▶ [Task prompt] Only the total should be returned: the number of lines in the data that hold the string "screenshot".

Collected data entries:
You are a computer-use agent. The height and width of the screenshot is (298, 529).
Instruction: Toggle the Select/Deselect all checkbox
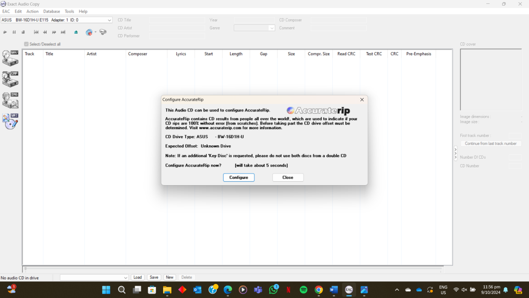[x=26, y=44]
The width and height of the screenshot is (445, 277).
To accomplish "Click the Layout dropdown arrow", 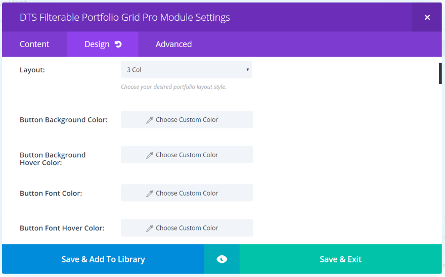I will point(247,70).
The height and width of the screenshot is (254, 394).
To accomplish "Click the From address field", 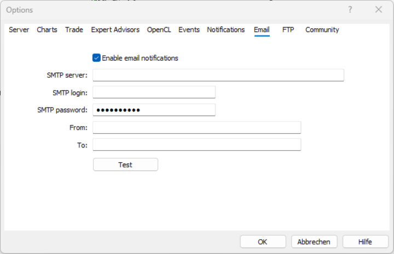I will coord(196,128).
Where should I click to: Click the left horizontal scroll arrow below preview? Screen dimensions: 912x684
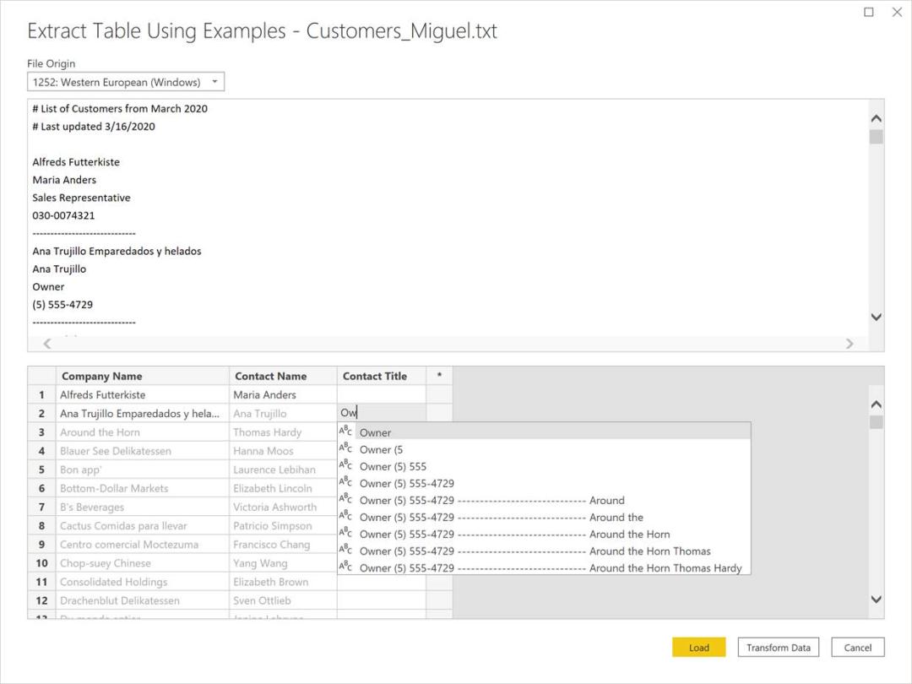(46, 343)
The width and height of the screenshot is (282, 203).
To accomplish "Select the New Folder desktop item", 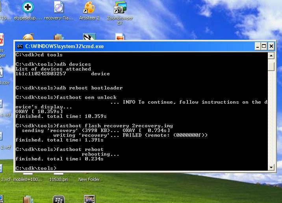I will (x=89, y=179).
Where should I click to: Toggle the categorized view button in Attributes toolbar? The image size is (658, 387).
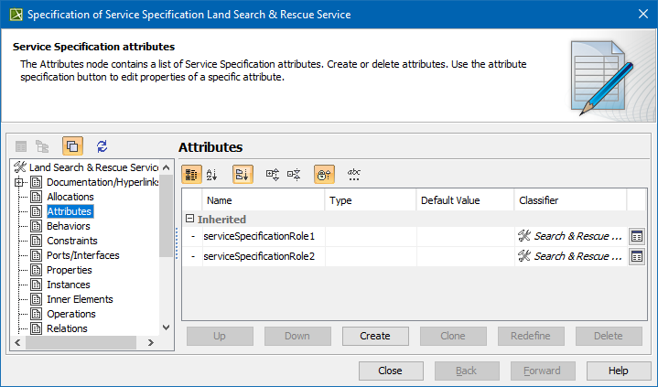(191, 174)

▶ [Task output] 4